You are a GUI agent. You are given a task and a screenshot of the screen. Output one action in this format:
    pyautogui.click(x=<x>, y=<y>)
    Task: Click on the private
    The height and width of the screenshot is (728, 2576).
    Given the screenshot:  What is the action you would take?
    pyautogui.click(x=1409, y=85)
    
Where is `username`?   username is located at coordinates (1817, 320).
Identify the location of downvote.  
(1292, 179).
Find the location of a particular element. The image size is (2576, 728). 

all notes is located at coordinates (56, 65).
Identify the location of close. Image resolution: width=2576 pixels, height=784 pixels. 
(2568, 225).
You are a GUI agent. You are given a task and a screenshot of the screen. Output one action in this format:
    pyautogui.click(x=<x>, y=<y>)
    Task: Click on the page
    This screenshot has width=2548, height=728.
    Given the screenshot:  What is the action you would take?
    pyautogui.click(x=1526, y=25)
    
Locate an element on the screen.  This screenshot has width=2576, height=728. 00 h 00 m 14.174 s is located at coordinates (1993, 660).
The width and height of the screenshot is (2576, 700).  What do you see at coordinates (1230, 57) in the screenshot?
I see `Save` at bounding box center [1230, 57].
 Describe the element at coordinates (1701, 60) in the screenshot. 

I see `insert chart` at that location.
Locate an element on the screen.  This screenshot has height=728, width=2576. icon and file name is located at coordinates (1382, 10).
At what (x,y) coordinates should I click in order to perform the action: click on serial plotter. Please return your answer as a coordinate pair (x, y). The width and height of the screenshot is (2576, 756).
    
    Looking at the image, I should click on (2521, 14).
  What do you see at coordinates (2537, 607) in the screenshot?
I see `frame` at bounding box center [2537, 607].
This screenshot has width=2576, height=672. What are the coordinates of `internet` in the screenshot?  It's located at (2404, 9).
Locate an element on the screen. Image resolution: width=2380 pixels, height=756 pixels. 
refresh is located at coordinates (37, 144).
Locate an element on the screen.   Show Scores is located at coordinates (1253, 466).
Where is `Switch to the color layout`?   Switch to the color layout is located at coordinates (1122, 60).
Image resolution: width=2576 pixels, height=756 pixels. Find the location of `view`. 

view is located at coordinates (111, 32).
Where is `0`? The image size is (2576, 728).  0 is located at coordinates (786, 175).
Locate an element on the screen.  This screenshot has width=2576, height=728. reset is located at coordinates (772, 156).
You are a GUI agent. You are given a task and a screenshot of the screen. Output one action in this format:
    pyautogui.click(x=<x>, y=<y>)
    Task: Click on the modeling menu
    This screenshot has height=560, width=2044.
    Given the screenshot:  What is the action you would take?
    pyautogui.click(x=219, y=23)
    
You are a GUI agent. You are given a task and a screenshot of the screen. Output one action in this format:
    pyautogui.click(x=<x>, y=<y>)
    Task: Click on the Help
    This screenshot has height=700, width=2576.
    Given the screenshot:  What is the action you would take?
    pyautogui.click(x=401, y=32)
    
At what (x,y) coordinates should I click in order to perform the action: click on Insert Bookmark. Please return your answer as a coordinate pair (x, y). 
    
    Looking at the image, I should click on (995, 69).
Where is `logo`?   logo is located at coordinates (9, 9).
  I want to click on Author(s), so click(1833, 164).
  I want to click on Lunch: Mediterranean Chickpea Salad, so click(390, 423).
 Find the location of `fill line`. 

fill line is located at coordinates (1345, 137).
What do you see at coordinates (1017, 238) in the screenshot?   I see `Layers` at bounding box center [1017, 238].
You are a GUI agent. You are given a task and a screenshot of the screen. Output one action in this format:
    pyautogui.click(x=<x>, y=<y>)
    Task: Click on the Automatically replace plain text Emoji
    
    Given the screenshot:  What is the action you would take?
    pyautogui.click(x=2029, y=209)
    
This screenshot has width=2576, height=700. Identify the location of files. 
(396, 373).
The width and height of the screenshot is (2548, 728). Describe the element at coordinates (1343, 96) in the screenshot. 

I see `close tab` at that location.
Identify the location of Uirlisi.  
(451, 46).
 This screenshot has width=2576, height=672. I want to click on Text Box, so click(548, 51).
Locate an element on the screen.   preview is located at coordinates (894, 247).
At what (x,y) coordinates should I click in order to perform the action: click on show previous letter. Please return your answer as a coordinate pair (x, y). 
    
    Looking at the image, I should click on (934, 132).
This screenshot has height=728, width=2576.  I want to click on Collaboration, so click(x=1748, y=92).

══════

### Exercise aim
Could you copy out the lines of the data above word for word, starting at the line that contains "coordinates (1993, 660)." and stopping after the line that contains "refresh is located at coordinates (37, 144)."?

### Written answer
Locate an element on the screen.  This screenshot has width=2576, height=728. 00 h 00 m 14.174 s is located at coordinates (1993, 660).
The width and height of the screenshot is (2576, 700).  What do you see at coordinates (1230, 57) in the screenshot?
I see `Save` at bounding box center [1230, 57].
 Describe the element at coordinates (1701, 60) in the screenshot. 

I see `insert chart` at that location.
Locate an element on the screen.  This screenshot has height=728, width=2576. icon and file name is located at coordinates (1382, 10).
At what (x,y) coordinates should I click in order to perform the action: click on serial plotter. Please return your answer as a coordinate pair (x, y). The width and height of the screenshot is (2576, 756).
    
    Looking at the image, I should click on (2521, 14).
  What do you see at coordinates (2537, 607) in the screenshot?
I see `frame` at bounding box center [2537, 607].
This screenshot has width=2576, height=672. What are the coordinates of `internet` in the screenshot?  It's located at (2404, 9).
Locate an element on the screen. Image resolution: width=2380 pixels, height=756 pixels. 
refresh is located at coordinates (37, 144).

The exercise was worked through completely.